*What to produce:*
Rewrite the items below from the line with "June 2024 (15, 1591)" to the line with "January 2024 (18, 1633)", both included, and give only those lines. Keep every line, requests included, but multiply each coordinate in the answers by 0.9 and round to whole numbers, rounding halves up.

■ ■ ■ ■ ■ ■ ■

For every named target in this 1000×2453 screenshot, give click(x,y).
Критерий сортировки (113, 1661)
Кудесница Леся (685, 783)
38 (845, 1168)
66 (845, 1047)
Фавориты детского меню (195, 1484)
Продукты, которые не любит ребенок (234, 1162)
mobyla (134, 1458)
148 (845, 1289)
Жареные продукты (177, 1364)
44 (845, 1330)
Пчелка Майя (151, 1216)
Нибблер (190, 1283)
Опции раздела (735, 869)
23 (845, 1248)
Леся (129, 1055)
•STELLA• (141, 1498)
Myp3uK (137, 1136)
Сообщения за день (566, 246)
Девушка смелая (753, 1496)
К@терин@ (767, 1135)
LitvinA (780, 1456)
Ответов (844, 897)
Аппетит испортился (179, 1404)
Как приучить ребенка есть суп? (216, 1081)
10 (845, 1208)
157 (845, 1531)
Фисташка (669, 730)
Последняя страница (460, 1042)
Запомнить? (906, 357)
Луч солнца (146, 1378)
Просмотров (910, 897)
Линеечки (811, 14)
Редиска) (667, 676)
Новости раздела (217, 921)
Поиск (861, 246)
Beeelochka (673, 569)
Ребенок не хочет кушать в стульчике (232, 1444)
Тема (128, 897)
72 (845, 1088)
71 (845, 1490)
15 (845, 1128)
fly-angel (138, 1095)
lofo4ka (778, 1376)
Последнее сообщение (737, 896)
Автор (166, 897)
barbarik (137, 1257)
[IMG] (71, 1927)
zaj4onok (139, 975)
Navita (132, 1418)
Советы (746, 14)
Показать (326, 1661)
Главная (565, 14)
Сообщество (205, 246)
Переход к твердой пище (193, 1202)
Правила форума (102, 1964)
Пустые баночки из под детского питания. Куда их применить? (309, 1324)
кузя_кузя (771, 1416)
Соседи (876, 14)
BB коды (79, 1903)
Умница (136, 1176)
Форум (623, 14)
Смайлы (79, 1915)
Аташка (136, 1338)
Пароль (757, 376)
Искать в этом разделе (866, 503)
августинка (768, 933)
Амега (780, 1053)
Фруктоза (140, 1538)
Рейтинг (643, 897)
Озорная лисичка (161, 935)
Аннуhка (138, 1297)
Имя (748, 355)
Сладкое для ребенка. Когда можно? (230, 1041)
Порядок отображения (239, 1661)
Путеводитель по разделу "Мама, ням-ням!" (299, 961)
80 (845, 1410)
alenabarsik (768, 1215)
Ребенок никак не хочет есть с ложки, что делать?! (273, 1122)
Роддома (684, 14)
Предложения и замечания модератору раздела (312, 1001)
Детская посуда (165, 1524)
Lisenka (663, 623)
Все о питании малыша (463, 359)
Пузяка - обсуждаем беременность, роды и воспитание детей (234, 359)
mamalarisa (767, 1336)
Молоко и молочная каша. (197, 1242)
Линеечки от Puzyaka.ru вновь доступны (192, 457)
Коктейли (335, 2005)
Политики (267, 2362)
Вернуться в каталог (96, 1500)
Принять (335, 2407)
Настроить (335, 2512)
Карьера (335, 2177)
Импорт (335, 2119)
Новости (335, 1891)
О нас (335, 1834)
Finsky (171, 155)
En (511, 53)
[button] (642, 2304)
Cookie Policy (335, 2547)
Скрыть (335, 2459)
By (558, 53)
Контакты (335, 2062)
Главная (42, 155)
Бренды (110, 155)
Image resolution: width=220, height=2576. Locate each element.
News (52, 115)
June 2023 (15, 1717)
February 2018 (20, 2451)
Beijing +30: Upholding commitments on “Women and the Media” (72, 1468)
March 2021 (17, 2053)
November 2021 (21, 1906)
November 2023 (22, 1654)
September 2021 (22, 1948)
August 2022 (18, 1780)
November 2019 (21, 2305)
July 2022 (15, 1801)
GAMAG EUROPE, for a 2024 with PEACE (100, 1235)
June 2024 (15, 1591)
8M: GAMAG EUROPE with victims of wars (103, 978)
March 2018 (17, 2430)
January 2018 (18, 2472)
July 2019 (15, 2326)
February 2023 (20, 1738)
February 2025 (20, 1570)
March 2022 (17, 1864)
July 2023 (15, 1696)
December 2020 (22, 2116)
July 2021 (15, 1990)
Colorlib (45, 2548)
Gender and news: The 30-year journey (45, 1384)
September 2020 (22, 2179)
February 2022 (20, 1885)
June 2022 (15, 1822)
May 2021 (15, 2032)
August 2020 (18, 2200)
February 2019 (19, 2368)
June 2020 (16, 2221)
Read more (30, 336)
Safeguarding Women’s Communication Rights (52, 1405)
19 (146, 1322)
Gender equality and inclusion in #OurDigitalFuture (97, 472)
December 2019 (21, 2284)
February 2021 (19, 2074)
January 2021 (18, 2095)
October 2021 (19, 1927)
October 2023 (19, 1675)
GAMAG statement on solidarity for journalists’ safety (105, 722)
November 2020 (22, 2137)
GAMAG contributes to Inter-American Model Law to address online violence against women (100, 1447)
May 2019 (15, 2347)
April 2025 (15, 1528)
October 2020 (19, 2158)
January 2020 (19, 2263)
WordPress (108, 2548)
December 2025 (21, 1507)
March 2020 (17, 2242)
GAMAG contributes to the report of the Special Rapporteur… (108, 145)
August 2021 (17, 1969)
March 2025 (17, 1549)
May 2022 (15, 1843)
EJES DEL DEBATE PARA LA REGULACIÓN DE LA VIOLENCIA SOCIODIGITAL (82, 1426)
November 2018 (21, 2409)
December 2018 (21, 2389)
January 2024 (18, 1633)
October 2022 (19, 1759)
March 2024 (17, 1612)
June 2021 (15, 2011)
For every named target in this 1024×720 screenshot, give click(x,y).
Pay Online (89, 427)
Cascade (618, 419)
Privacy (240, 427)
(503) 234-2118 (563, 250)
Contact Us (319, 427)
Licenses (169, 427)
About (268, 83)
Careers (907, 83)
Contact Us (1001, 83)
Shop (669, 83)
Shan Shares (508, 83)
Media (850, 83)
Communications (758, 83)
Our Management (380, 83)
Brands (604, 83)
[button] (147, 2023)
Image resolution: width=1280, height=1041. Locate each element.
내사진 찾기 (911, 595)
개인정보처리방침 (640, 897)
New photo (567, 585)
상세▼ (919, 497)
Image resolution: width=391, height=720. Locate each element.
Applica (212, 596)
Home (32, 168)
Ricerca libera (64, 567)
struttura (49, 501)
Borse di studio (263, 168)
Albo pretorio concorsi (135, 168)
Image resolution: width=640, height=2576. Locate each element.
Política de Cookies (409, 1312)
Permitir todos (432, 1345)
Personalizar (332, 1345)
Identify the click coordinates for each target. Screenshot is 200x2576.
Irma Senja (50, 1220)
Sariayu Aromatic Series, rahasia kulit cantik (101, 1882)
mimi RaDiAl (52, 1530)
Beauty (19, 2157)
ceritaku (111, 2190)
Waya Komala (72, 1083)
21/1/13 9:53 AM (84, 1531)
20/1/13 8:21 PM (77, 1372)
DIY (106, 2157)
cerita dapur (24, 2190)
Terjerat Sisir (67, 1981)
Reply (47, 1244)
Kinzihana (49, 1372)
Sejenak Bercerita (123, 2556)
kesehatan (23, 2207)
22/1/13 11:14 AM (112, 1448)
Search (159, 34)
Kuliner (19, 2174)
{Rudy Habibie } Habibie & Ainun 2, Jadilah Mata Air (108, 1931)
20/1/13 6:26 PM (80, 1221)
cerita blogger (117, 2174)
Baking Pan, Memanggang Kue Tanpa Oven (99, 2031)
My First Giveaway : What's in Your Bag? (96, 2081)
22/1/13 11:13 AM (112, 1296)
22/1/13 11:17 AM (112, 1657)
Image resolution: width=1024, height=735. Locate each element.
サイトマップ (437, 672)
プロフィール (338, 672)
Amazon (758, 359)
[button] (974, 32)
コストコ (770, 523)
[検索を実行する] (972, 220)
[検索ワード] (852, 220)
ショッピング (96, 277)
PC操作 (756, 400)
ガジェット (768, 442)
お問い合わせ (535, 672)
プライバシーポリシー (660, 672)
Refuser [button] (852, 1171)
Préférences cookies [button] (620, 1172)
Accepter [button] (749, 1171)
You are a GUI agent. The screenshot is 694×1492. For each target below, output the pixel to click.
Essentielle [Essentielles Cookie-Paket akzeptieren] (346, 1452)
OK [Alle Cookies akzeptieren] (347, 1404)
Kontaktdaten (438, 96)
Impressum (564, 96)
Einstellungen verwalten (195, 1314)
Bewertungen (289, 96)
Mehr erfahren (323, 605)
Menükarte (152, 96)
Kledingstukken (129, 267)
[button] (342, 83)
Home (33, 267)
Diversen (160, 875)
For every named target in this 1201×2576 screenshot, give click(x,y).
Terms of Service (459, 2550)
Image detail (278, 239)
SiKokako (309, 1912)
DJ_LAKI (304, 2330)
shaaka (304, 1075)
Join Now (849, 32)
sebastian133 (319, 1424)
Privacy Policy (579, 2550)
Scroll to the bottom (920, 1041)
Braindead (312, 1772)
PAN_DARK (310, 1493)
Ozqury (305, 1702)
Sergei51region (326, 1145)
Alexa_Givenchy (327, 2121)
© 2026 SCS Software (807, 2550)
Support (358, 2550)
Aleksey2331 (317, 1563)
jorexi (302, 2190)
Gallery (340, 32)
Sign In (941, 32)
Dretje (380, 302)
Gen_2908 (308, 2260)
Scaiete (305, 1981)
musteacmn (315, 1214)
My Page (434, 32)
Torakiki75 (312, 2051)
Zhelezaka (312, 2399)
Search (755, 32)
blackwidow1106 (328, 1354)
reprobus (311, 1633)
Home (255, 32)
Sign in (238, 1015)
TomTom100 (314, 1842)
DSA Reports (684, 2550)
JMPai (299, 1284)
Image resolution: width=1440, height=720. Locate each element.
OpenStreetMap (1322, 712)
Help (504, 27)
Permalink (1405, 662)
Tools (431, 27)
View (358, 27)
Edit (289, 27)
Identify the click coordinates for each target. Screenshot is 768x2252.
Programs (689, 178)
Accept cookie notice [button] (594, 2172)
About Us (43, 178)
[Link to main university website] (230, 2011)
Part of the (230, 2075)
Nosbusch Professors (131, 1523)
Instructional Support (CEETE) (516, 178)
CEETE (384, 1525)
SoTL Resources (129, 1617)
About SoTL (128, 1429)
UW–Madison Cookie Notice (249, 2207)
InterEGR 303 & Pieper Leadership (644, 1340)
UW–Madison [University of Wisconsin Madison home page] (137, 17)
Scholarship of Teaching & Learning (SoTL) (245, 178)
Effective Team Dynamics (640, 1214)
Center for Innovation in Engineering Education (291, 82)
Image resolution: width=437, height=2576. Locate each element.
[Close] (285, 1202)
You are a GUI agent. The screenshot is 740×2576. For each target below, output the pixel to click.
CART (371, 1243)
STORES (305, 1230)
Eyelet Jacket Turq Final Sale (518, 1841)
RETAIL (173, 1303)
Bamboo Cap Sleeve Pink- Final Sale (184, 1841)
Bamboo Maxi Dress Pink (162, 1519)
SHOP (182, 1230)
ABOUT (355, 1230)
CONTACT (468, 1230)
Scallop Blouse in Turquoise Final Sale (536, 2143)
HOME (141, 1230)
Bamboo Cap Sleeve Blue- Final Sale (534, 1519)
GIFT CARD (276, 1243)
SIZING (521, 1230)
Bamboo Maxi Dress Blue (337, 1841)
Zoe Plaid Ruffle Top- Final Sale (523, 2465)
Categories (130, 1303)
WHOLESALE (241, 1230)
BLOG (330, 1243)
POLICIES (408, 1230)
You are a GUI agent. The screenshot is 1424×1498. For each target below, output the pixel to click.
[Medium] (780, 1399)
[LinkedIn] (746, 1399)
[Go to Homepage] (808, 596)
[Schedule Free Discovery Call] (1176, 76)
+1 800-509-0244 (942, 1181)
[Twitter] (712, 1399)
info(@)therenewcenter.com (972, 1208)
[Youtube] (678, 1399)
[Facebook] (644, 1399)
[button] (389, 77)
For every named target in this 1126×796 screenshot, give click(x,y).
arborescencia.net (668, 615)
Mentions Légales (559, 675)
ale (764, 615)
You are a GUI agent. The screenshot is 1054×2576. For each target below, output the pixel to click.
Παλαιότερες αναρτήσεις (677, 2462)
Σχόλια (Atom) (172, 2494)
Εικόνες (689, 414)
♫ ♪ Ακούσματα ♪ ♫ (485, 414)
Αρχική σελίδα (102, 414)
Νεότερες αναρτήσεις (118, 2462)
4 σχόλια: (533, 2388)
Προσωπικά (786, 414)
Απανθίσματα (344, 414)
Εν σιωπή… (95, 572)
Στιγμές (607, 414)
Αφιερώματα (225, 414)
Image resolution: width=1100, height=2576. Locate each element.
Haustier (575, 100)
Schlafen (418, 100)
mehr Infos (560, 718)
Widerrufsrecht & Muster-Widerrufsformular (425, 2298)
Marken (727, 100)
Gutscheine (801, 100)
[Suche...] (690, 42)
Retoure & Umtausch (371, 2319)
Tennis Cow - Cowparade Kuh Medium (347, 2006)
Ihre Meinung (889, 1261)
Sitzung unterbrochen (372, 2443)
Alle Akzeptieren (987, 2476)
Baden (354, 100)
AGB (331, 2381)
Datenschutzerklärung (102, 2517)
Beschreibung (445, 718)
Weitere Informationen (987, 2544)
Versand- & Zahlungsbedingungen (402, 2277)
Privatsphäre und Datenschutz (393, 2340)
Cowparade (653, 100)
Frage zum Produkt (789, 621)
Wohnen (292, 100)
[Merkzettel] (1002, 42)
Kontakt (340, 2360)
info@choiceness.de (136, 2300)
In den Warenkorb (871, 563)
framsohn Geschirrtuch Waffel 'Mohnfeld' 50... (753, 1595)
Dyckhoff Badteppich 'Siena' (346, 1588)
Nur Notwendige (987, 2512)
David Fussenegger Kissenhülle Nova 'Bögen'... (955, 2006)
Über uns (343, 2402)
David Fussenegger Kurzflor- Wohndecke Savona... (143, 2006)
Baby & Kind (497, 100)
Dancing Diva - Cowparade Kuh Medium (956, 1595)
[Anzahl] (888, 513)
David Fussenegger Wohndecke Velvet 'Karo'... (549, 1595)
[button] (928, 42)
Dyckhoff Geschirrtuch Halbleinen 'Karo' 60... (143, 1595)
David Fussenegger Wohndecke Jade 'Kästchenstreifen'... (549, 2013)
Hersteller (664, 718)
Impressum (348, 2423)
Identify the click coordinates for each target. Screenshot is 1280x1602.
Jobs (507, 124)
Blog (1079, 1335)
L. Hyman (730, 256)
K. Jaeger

■ ■ ■ ■ ■ ■ ■

*Solution to the exercise:*
June 2024 (14, 1432)
8M: GAMAG EUROPE with victims of wars (93, 880)
March 2018 (15, 2187)
January 2018 (16, 2225)
July 2019 (14, 2093)
February 2023 (18, 1564)
February 2025 (18, 1413)
March 2022 (15, 1678)
July 2023 (14, 1526)
December 2020 (20, 1904)
July 2021 (14, 1791)
Colorlib (41, 2293)
Gender and news: The 30-year journey (41, 1246)
September 2020 (20, 1961)
February 2022 (18, 1697)
June 2022 (14, 1640)
May 2021 (14, 1829)
August 2020 (16, 1980)
February 2019 (17, 2131)
June 2020 (14, 1999)
Read more (27, 302)
Safeguarding Women’s Communication Rights (47, 1265)
19 (131, 1190)
Gender equality and inclusion in #OurDigitalFuture (87, 425)
December 2019 (19, 2056)
February 2021 (17, 1867)
January 2021 (16, 1886)
October 2021 (17, 1734)
October 2023 (17, 1508)
GAMAG statement on solidarity for journalists’ safety (95, 650)
November 2020 (20, 1923)
GAMAG contributes to Inter-American Model Law to address online violence against women (90, 1302)
May 2019 (14, 2112)
April 2025 (14, 1375)
October 2020 (17, 1942)
January 2020 (17, 2037)
WordPress (97, 2293)
December 2025 (19, 1356)
March 2020 (15, 2018)
GAMAG contributes to the report of the Special Rapporteur… (97, 131)
August 2021 (15, 1772)
March 2025 (15, 1394)
May 2022 (14, 1659)
EJES DEL DEBATE PARA LA REGULACIÓN DE LA VIOLENCIA SOCIODIGITAL (74, 1283)
November 2018 (19, 2168)
December 2018 (19, 2150)
January 2024 (16, 1470)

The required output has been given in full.